Method body, 0,1,4 is the bytecode “line number “, which means to push the first reference type local variable to the top of the stack, then execute the instance method of that type, which is the first variable stored in the constant pool, which is” Java /lang/Object.”” ()V” in the comment, and then execute the return statement. End method.

  • LineNumberTable

This property describes the mapping between the source line number and the bytecode line number (the bytecode offset). You can use the -g: None or -g:lines options to disable or require this information to be generated.
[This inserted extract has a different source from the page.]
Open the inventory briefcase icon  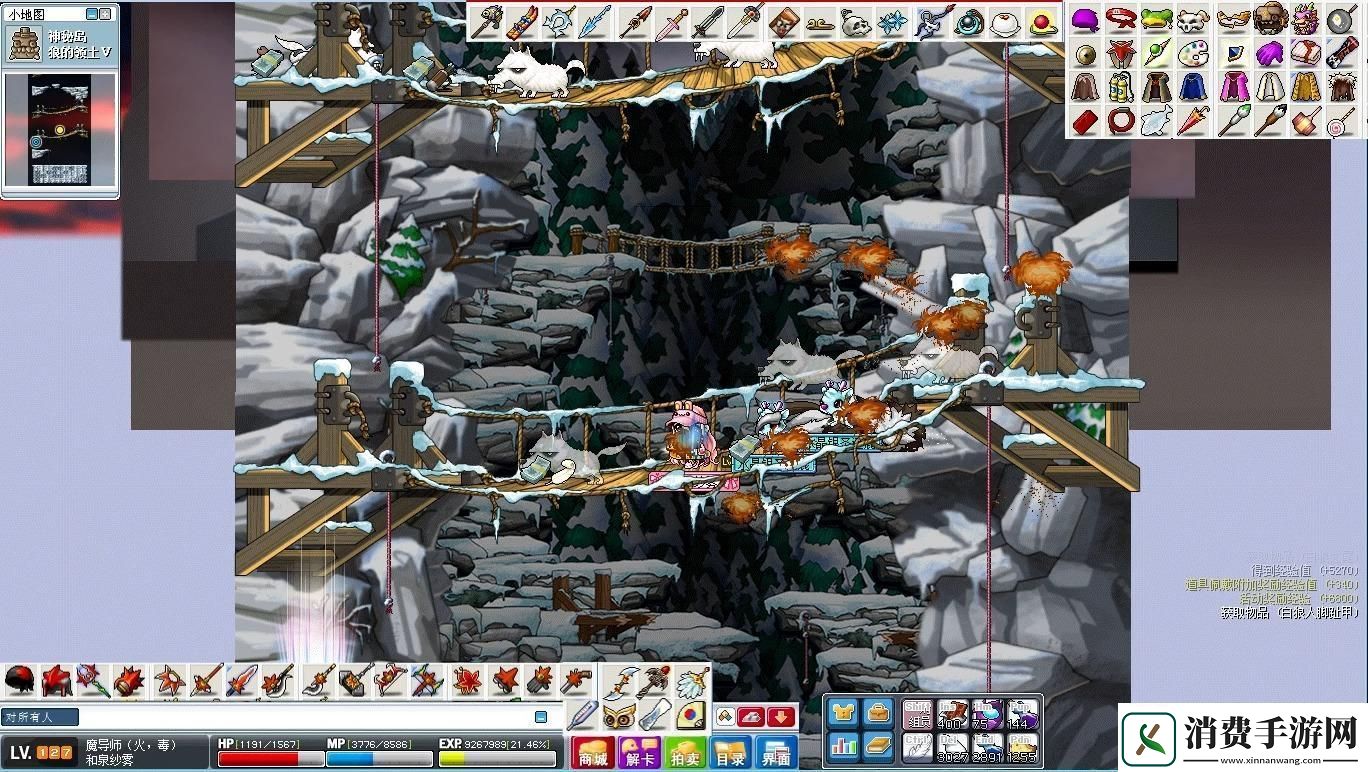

If you choose not to generate LineNumberTable, you will not be able to obtain the source line number of the exception when the program runs abnormally, and you will not be able to debug the program based on the number of lines of the source code.

  • LocalVariableTable

This property describes the relationship between local variables in the frame stack and variables defined in the source code. You can cancel or generate this information by using -g: None or -g:vars. If this information is not generated, then when someone references the method, the parameter name will not be obtained. Instead, placeholders such as arg0, arg1 will be used. Start indicates the line on which the local variable is visible, length indicates the number of visible lines, Slot indicates the frame stack position, Name indicates the variable Name, and then the type signature.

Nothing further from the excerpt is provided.